NAIROBI (Lansdcape News) — Rangelands cover some 43 percent of Africa’s land area – approximately 5.1 million square miles. These vast shrub and grass lands are an important source of income for local pastoral communities and play a critical role in climate change mitigation as carbon sinks.
However, they are being degraded at a rapid rate and are host to rising conflicts which pit pastoralists against agriculture, mining, and other extractive industries. The result: instability, increasing poverty and more degradation.
The solution is an integrated landscape approach to rangeland management that brings together multiple stakeholders to balance competing needs and interests and implement sustainable management strategies.
Implementing integrated approaches
But, awareness of integrated landscape approaches in Africa remains limited. How to reverse this was the subject of a side-event held at the Global Landscapes Forum (GLF) Nairobi 2018 – an initiative to connect, learn about, and share successful restoration stories in Africa in an effort to foster political and community commitments to land rehabilitation.
The event – “Bringing Rangelands into the Sustainable Landscapes Agenda” – shared successes from Africa and beyond to provide a framework and lessons learned that could inspire similar initiatives across the continent.
The examples offered informative insights into participatory approaches that placed local communities and pastoralists at the very center of decision-making and program design. “Participatory approaches enable pastoralists to become custodians of rangelands,” argued Stewart Maginnis of Nature-based Solutions at the International Union for Conservation of Nature (IUCN). “They recognize their rights, empower their agency, and strengthen their voice.”
Initiatives in Mongolia and Iran, for instance, involved pastoral communities in the definition of challenges, rangeland boundaries, and solutions. They also established local and national pastoralist institutions to support effective dialogues with government agencies and other stakeholders. In Kenya and Tanzania, pastoralists contributed to the development of zonal grazing systems, and in the latter, pastoralists also led the development of village-based land use plans.
Addressing knowledge gaps
As African countries seek to learn from these initiatives, however, and shift from sectoral to multi-sectoral and integrated approaches, they will encounter a significant obstacle: the lack of reliable evidence to scale-up successes.
While there have been some recent efforts to raise the importance of rangelands and their restoration – most notably by Kenya and Uganda who have pushed for an International Year of Rangelands at the U.N. level – the challenges facing these marginal areas continue to be neglected in policy and research forums.

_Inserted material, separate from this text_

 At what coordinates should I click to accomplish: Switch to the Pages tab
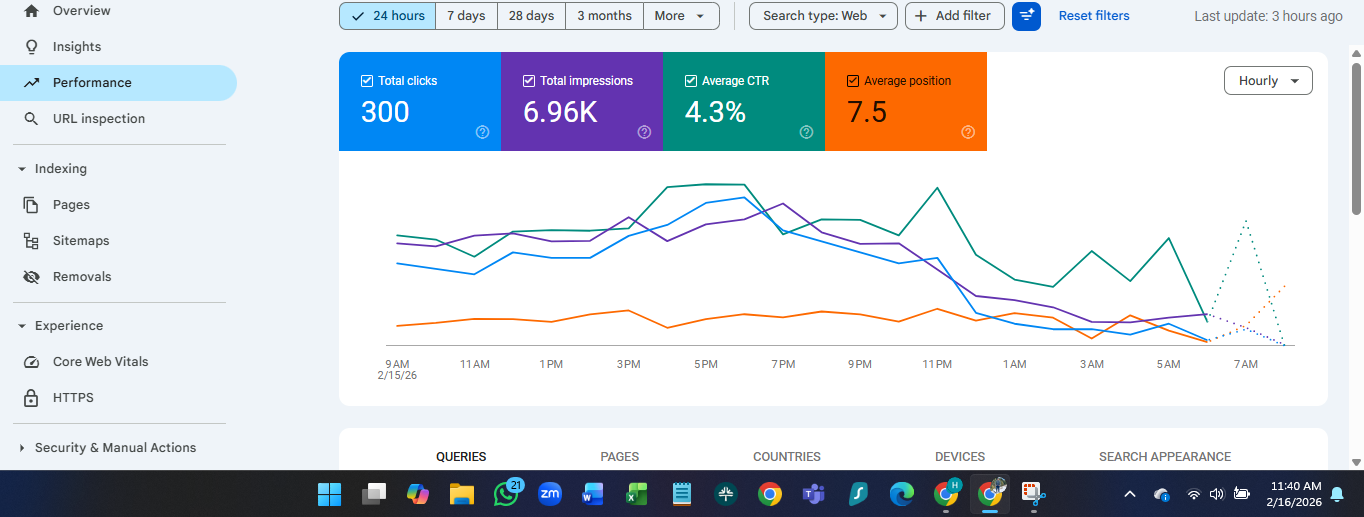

This was largely attributed to the fact that rangelands are home to mostly poor and marginalized populations, but it means that degradation will continue, and the economic and climate change mitigation potential of these vast lands will remain unrealized.
There continues to be insufficient information on the technical support and strategies needed to reverse degradation in rangeland areas. “What we have at the minute, generally around land use and particularly around rangeland management, is piecemeal information,” Maginnis complained. “And with piecemeal information we can only have disjointed solutions.”
However, there are encouraging moves to address this knowledge gap.
Abdelkader Bensader, programme management officer at UN Environment, spoke about an assessment near finalization, for instance, which will provide a more thorough and detailed knowledge base on rangelands. “We are trying to focus on what has already been done and what needs to be done to address knowledge gaps,” he said.
Again, it is pastoralist communities themselves who can play a decisive role in the collection and dissemination of new knowledge: “One of the options for closing knowledge gaps is the application of bottom-up planning processes which can draw on local and indigenous knowledge and then feed this knowledge upwards,” concluded Maginnis.